L’enquête est toujours en cours et le Maroc est accablé chaque semaine de preuves supplémentaires. L’affaire a fait grand bruit en Europe. La première grande conséquence se lit à travers les votes des députés de Strasbourg le 19 janvier dernier. Il est désormais difficile d’exprimer publiquement une position en faveur du Maroc de peur d’être soupçonné d’avoir touché un pot-de-vin.

Comme si l’énorme scandale du Parlement européen ne suffisait pas, un autre a éclaté il y a quelques jours en France. La chaîne d’information BFMTV a ouvert une enquête interne et suspendu son journaliste d’origine marocaine Rachid M’barki, soupçonné d’avoir fait passer des contenus favorables au Maroc, notamment sur la question du Sahara occidental.

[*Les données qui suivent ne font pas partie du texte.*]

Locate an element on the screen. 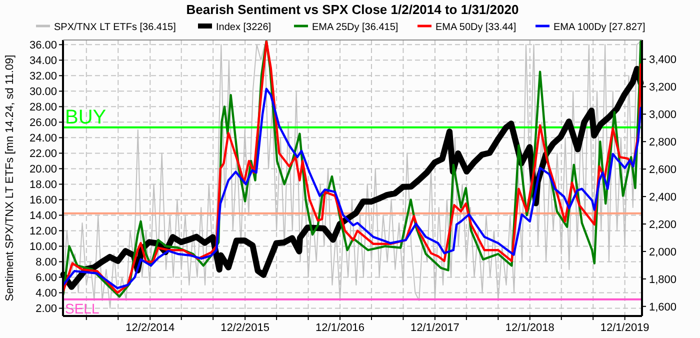 The width and height of the screenshot is (700, 338). x-tick-label: 12/1/2016 is located at coordinates (340, 328).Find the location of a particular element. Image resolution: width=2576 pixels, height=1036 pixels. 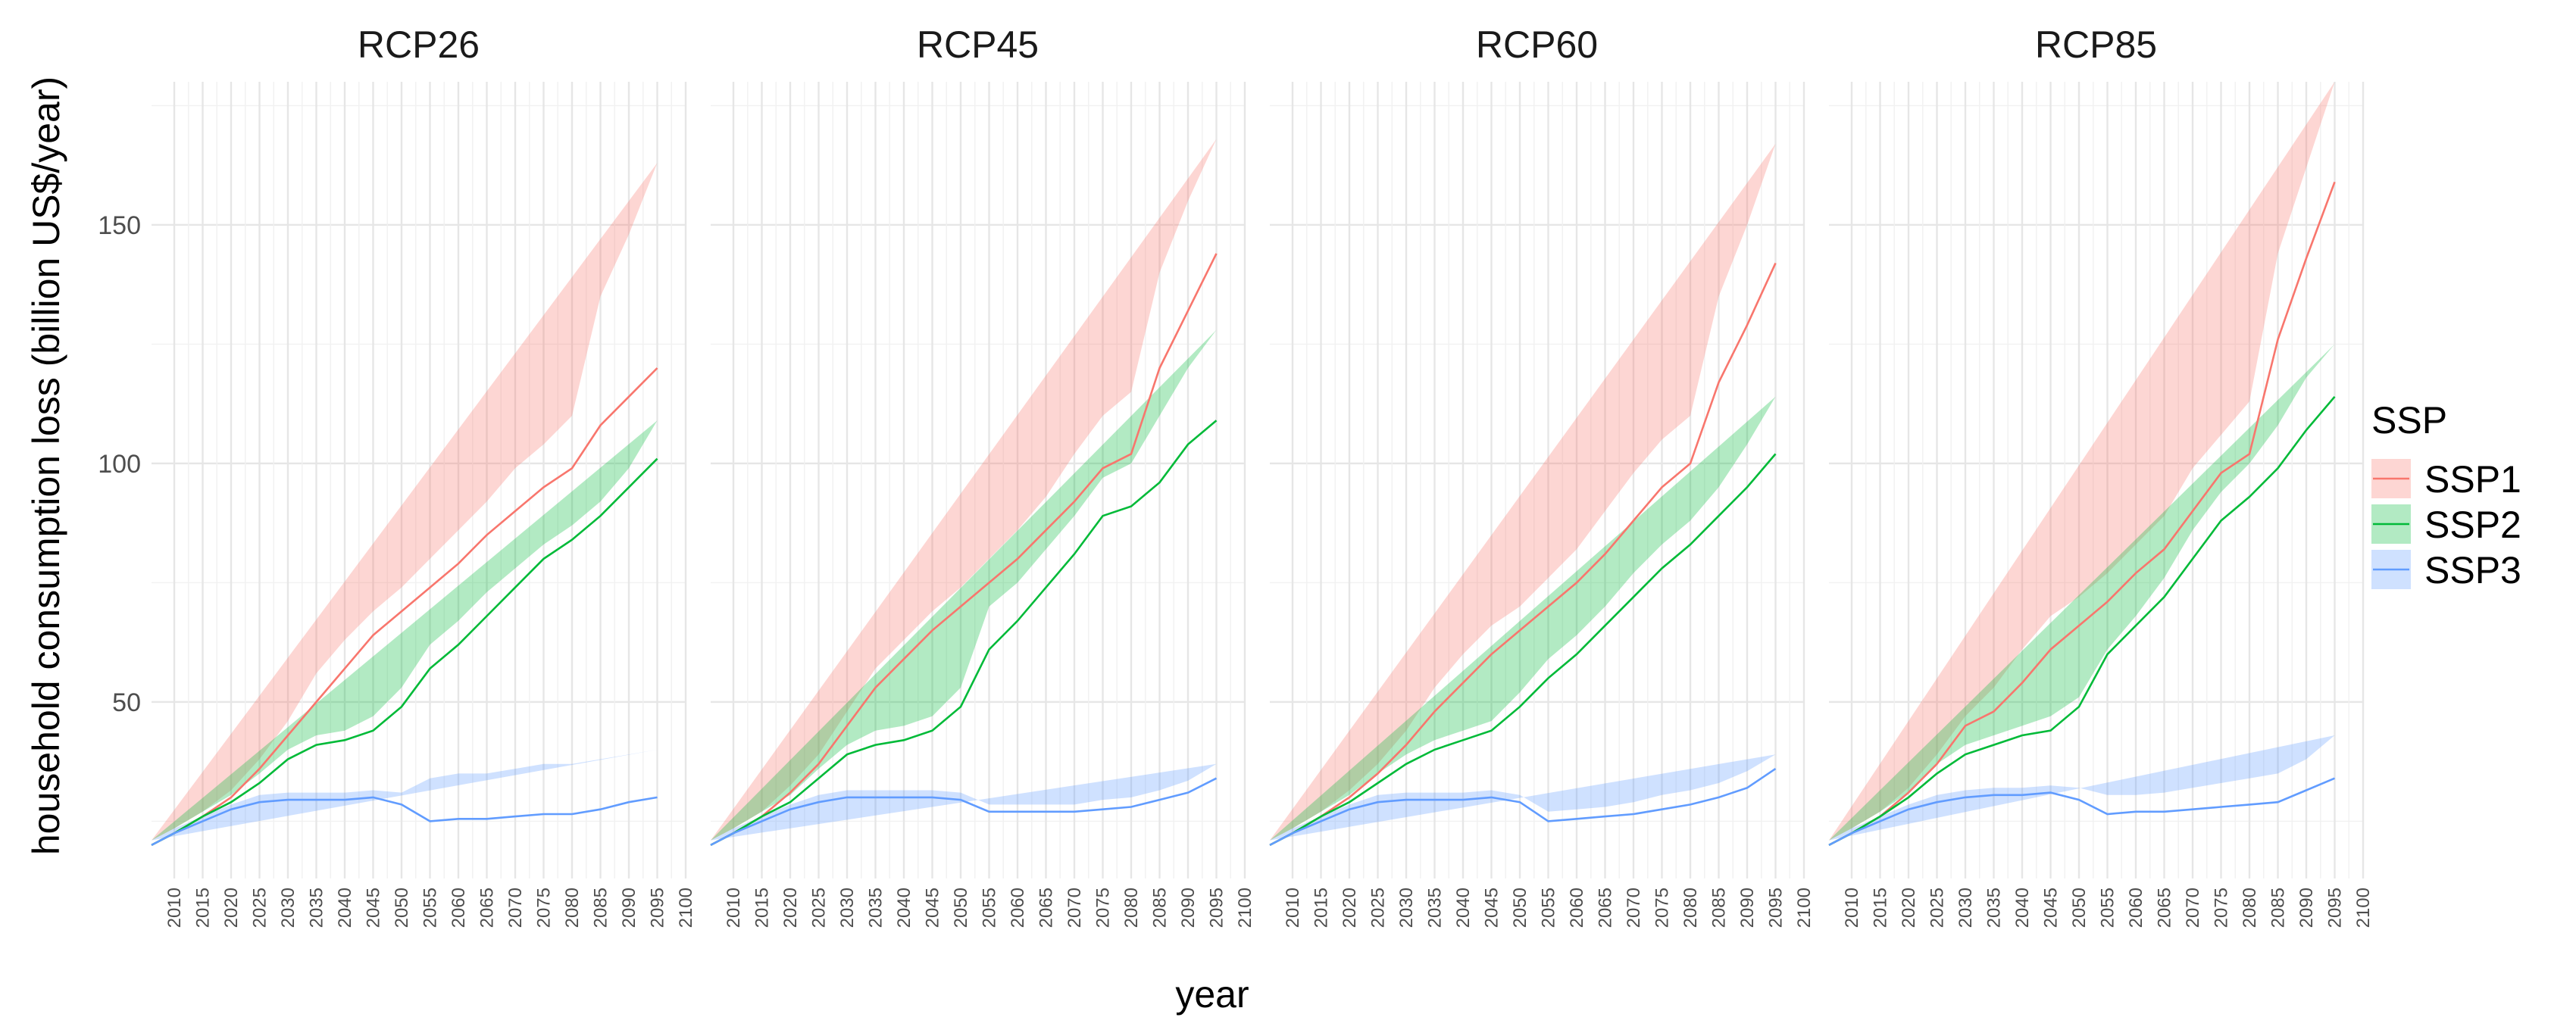

legend-label: SSP3 is located at coordinates (2473, 570).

Au Maroc, on tente d’incriminer la France et bien sûr l’Algérie, avec un argument qui ne tient pas et qui se résume à peu près à ceci : Paris, en besoin pressant du gaz algérien, s’est rapproché d’Alger au détriment de Rabat.

Or, le gaz algérien ne représente pas grand-chose dans le mix énergétique français, comme l’a expliqué le président Emmanuel Macron lors de sa visite en Algérie en août dernier.

Le problème est ailleurs, précisément dans les agissements de la diplomatie et des services marocains. Ces derniers sont allés trop loin pour espérer garder de bonnes relations avec la France.

Le piratage via le logiciel espion israélien Pegasus du téléphone personnel du président français est un acte gravissime, et pour beaucoup d’analystes, c’est de là qu’est parti le froid en cours entre Paris et Rabat.

Le scandale Pegasus, révélé pendant l’été 2021, même s’il n’a pas donné lieu à des réactions à la mesure de la gravité de l’acte, a marqué le début de la fin de l’impunité du Maroc.

Maroc : les scandales à répétition

« Emmanuel Macron est moins favorable au Maroc que ces prédécesseurs notamment Jacques Chirac et Nicolas Sarkozy. Il y a quelques années le Maroc était intouchable en France », note un spécialiste des relations France-Maghreb.

Comme le montre la crise des visas de 2021 où le président français n’a pas hésité à sanctionner le royaume au même titre que l’Algérie et la Tunisie.

Même si le royaume n’a pas perdu totalement ses moyens d’influence à Paris, il a lui-même affaibli sa capacité de lobbying, à tel point que défendre le Maroc aujourd’hui en France risque de provoquer des suspicions de corruption.

Le Maroc a sans doute fait un mauvais calcul en se croyant hors d’atteinte après son rapprochement d’Israël et des Etats-Unis en 2020.

Depuis, ses dérapages et ses bravades à l’égard de la « vieille Europe » ne se compte plus. Pour ne citer que l’acte le plus spectaculaire, le Maroc a lâché en mai 2021 sa « bombe migratoire » sur l’Espagne en laissant entrer simultanément des milliers de migrants dans les enclaves de Ceuta et Melilla.

Après plusieurs mois de chantage assumé, l’Espagne a fini par céder en s’alignant sur les thèses marocaines sur le Sahara occidental. Ce qui n’est pas le cas de la France ou de l’Allemagne, qui n’ont pas changé de position sur ce dossier.

Outre l’espionnage et la corruption, cette pression permanente que met le Maroc concernant la question sahraouie a fini par passer l’Europe. En voulant toujours plus et en franchissant toutes les lignes rouges, le royaume a fini par castrer lui-même son pouvoir de lobbying.